Democracy and Virtue

Hilzoy is leaving "Obsidian Wings," which is sad; if political blogging were more like what she was trying to do, I wouldn't despise political blogging as I do. She puts it nicely in her last past:

A democracy is essentially about determining the course of our nation together. To do that, it helps a lot to have a good citizenry. A good citizenry is informed, serious about things that are worth taking seriously, and not liable to be led off course by demagogues. (Everyone doesn't have to be like this, but you need a critical mass of people who are.) But I've always thought that a good citizenry is also composed of people who assume, until proven wrong, that many of the people who disagree with them are acting in good faith.

This matters for policy: you're unlikely to choose sound policies if you assume that anyone who disagrees with you is a depraved, corrupt imbecile. It's hard to learn anything from people you have completely written off. But it's also corrosive to any kind of community or dialogue to assume the worst about large numbers of people you've never met. It makes you less willing to try to take their problems seriously, and to try to figure out how they might be solved, or to try to understand what's driving them.

Montesquieu taught us (Spirit of the Laws, Book III, section III) that democracy can only survive by the cultivation of virtue: as he put it, virtue is a necessary spring of democratic government. Law and power are not enough: you need character. Without it the whole community falls apart:

When virtue is banished, ambition invades the minds of those who are disposed to receive it, and avarice possesses the whole community. The objects of their desires are changed; what they were fond of before has become indifferent; they were free while under the restraint of laws, but they would fain now be free to act against law; and as each citizen is like a slave who has run away from his master, that which was a maxim of equity he calls rigour; that which was a rule of action he styles constraint; and to precaution he gives the name of fear.

And without this absolute prerequisite, the people blur into a mob, and mobs call forth demagogues to manipulate them, and demagogues rise to be tyrants and abusers of power. Americans will recognize this idea from Washington's Farewell Address, which uses Montesquieu's claim as the basis for an exhortation to the American people to create institutions for the diffusion of knowledge, to exercise responsibility with regard to public debt, and to show impartial good will to other nations. The Address also warns against the Spirit of Party, and partisan spirit is one of the great enemies of that virtue that is the cornerstone of democratic government.

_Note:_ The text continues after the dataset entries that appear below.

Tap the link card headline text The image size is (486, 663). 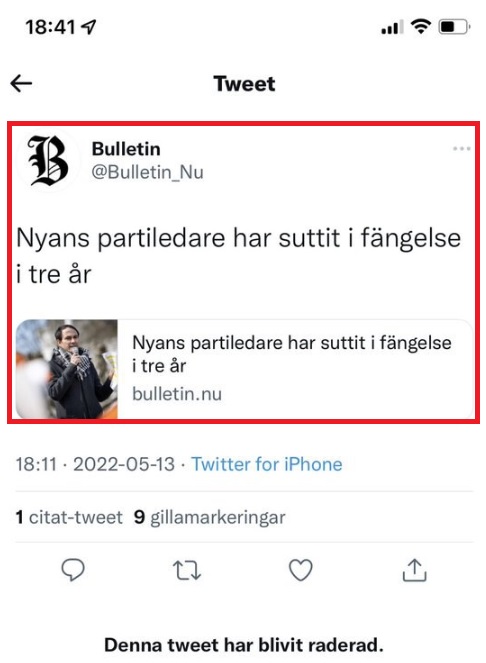pos(292,354)
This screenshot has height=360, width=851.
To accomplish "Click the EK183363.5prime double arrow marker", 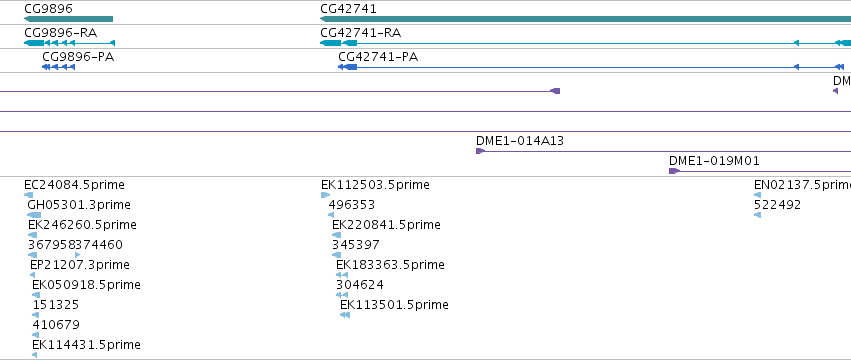I will (342, 275).
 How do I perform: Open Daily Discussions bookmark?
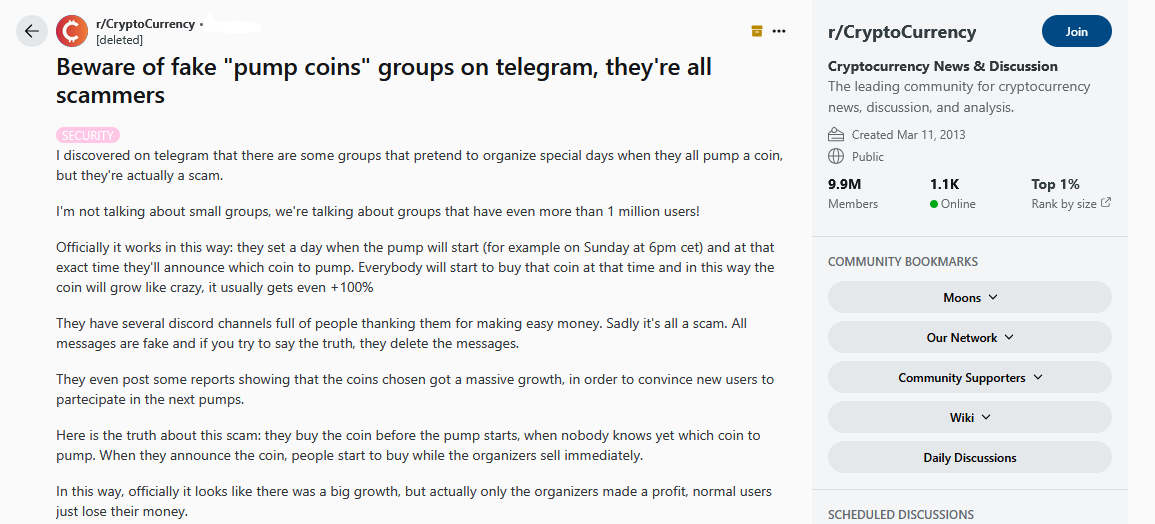coord(969,458)
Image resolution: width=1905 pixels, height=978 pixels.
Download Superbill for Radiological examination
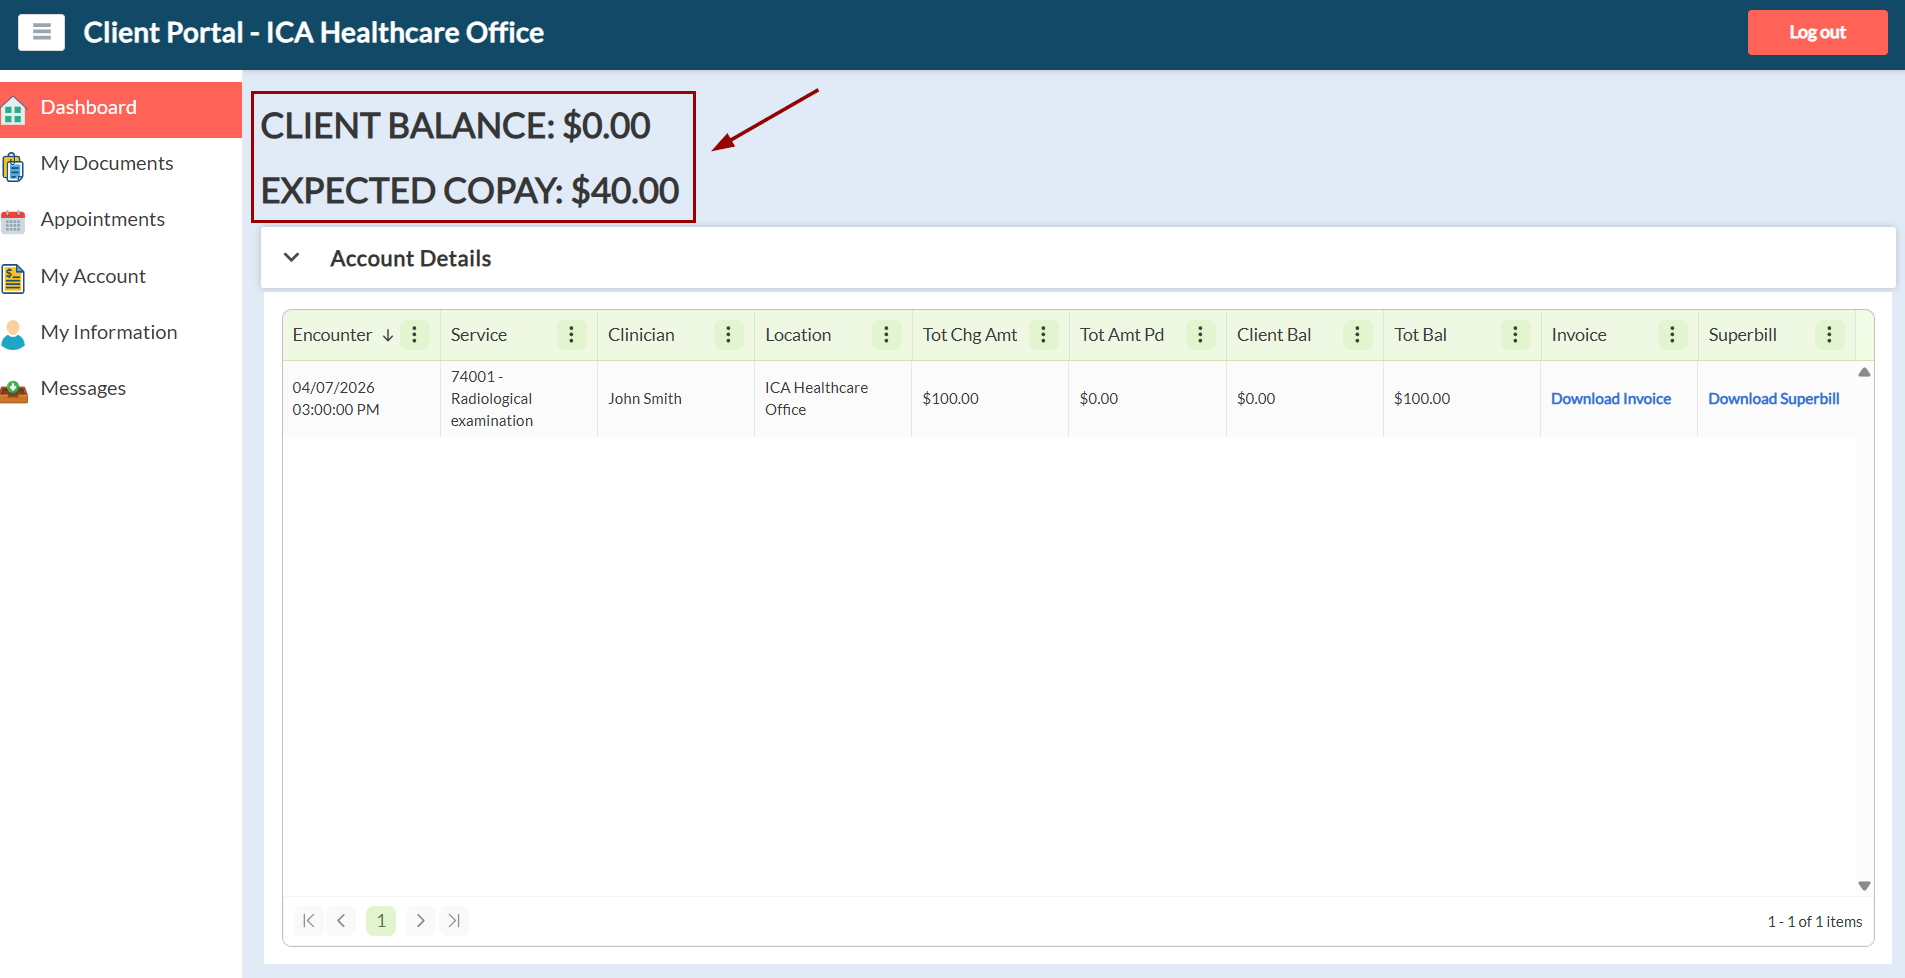pos(1773,399)
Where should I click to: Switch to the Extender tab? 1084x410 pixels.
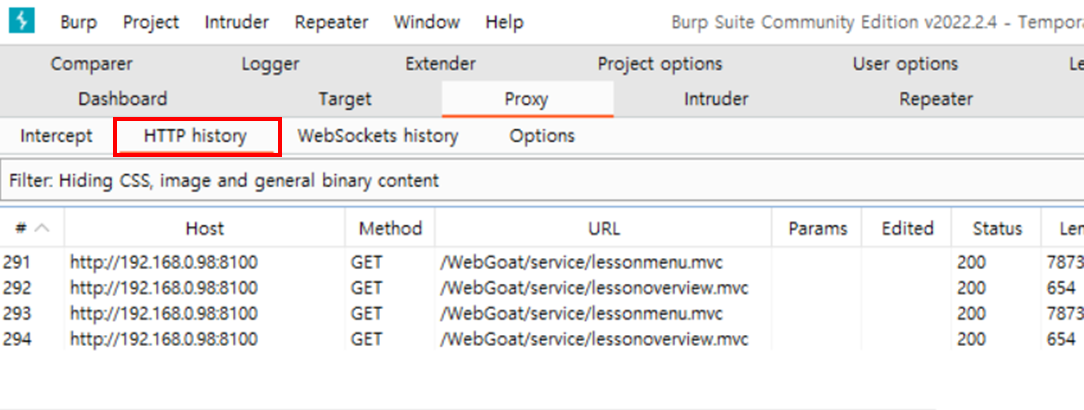[440, 64]
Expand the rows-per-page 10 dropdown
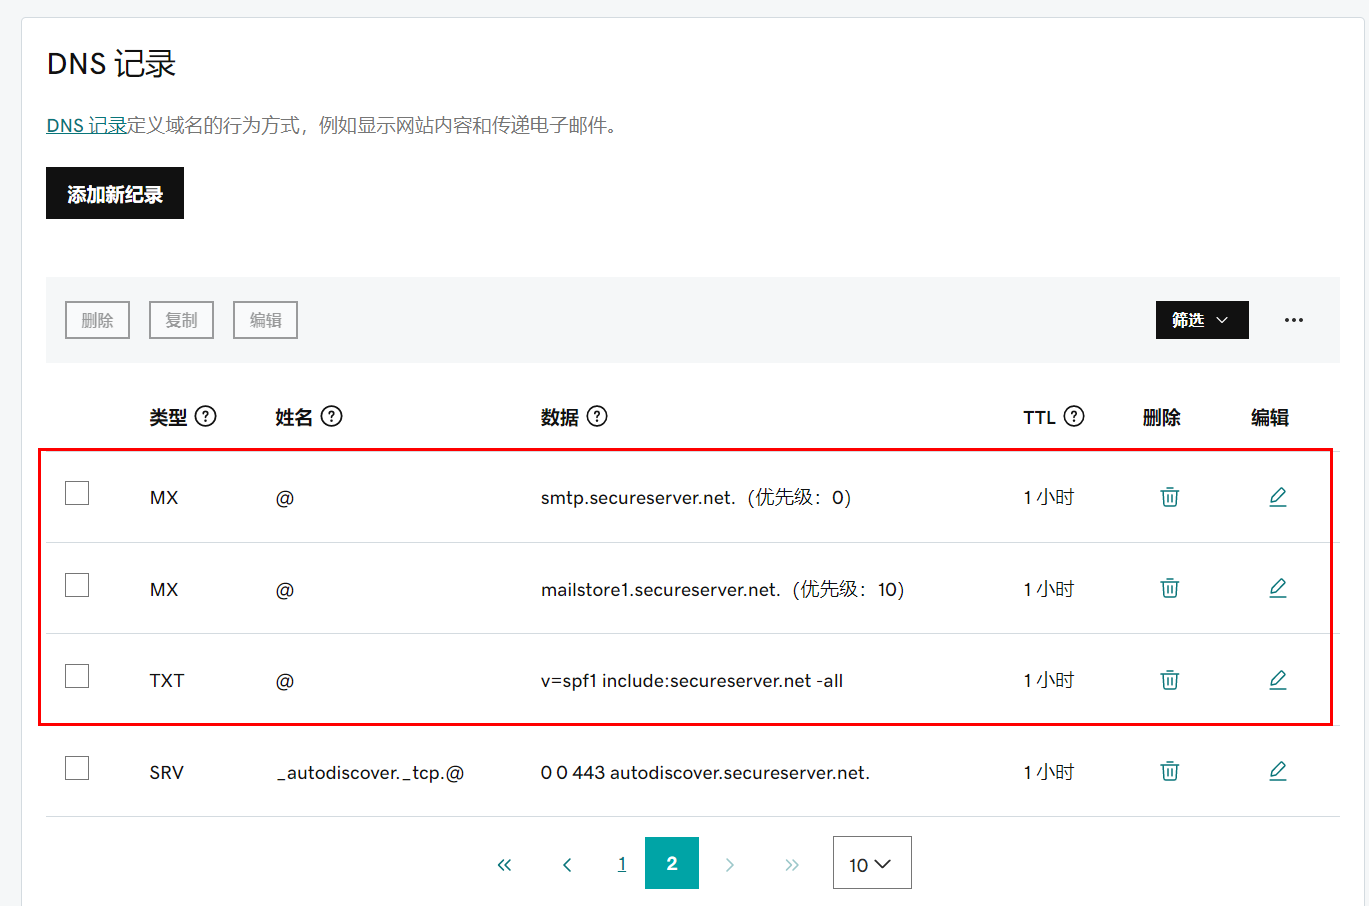 [x=871, y=863]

The virtue underlying such government does not consist of every virtue; it is a civic virtue and therefore is devoted to very particular ends. The basic conclusions Hamilton (who wrote the first draft of the speech) and Washington drew from it are pretty much exactly right, although they focused less on the domestic front than the foreign front: it consists in continual self-education, vigilance with regard to one's civic responsibilities, and a basic respect and good will for one's fellow citizens and fellow human beings simply because they are your fellow citizens and simply because they are fellow human beings. Such respect is no doubt very limited; but, even so, without it government by and for the people ceases to be by and for the people. It is that respect and good will that prevents the government from being an instrument of partisan grasp for power. Parties are perhaps inevitable in any sort of democratic government: people will disagree. But if a democratic republic is to survive, the good of the people must come first and the good of one's side must be firmly subordinated to it. Without an elementary respect and good will for one's fellow citizens, this cannot happen.